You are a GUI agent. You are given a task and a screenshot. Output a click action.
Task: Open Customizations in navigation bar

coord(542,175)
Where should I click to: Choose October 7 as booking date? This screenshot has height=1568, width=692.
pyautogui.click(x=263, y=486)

+ + + + + + +

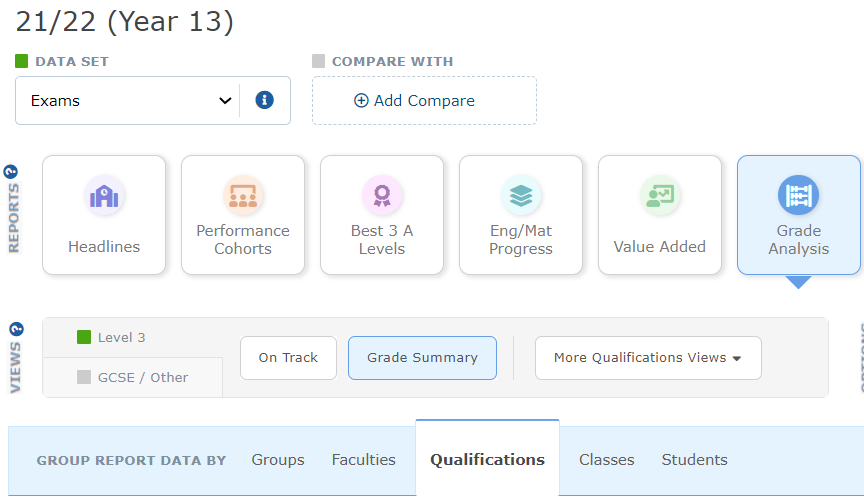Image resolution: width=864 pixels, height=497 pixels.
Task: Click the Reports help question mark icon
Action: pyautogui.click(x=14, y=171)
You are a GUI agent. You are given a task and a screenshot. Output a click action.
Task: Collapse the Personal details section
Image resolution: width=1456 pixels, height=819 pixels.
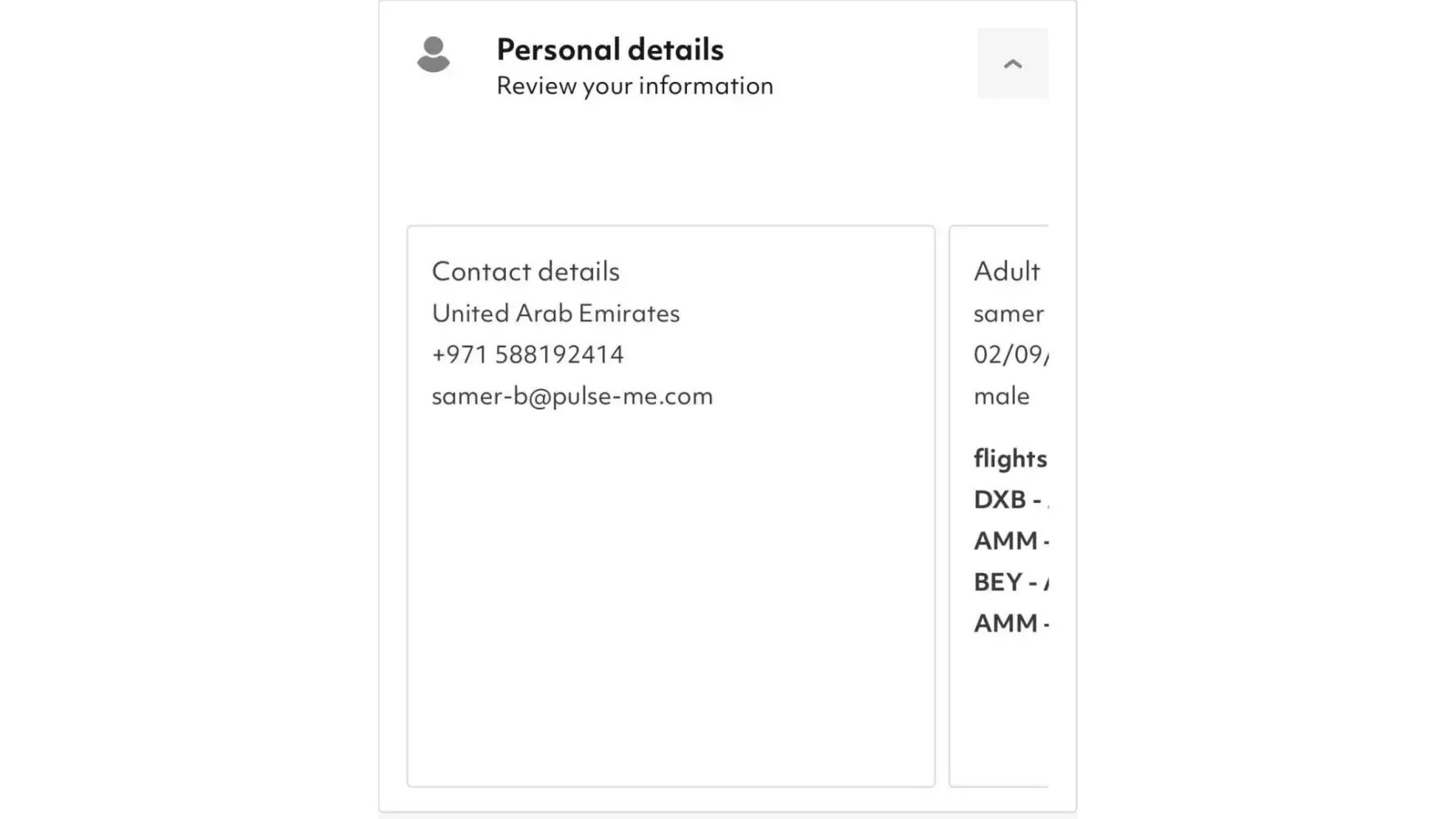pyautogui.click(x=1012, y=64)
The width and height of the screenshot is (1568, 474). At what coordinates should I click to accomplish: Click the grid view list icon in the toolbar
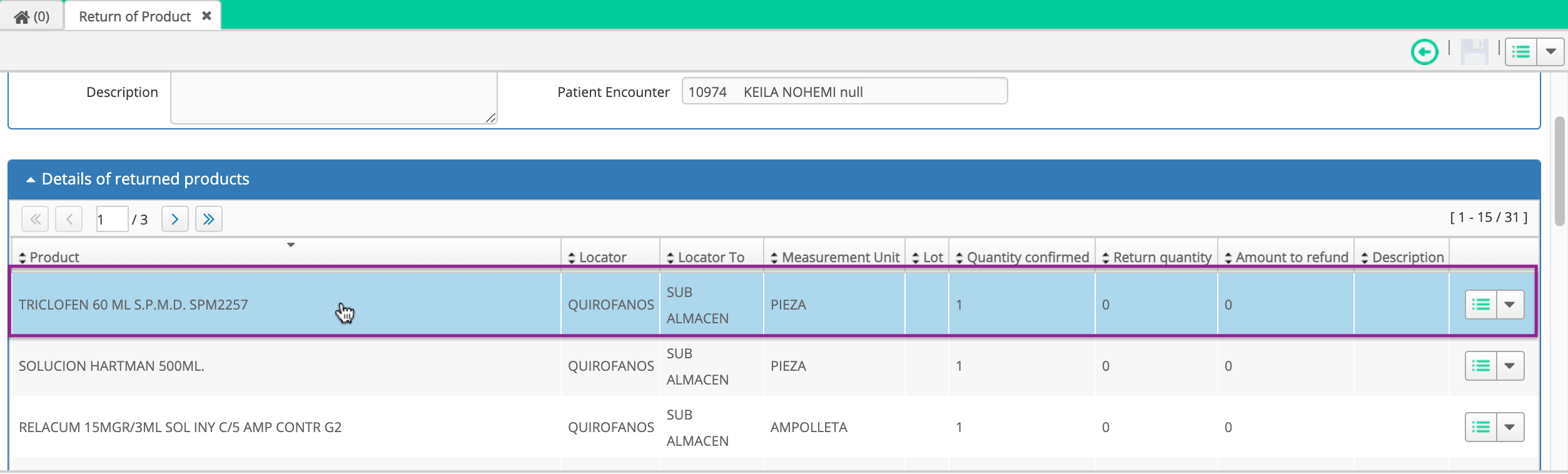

+ + + + + + +

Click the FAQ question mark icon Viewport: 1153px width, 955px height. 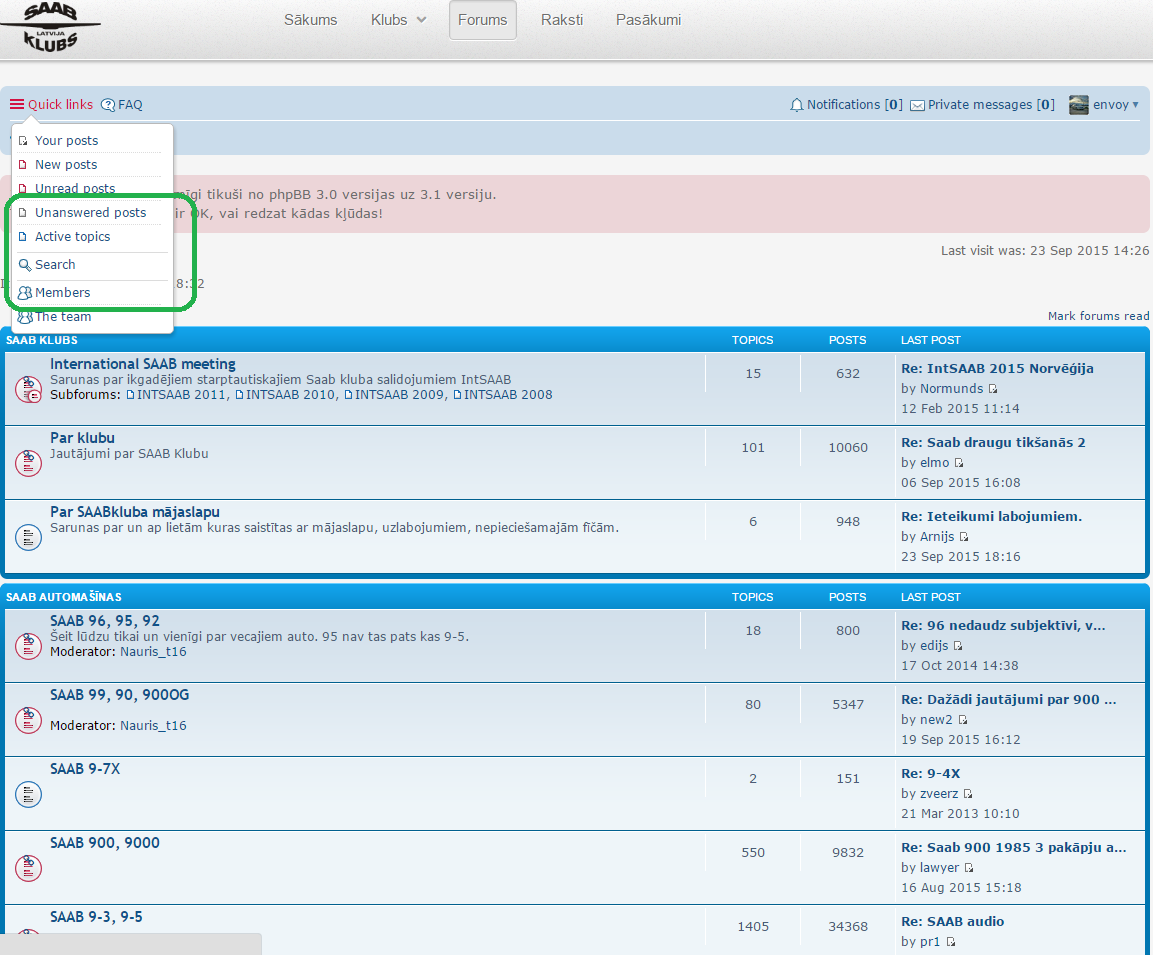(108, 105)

+ + + + + + +

Turn the lines from the one containing "Where should I" through the one containing "pyautogui.click(x=263, y=486)" into a numbered list, leaving out any blank lines.

Solution:
1. Where should I click to: Choose October 7 as booking date? This screenshot has height=1568, width=692.
2. pyautogui.click(x=263, y=486)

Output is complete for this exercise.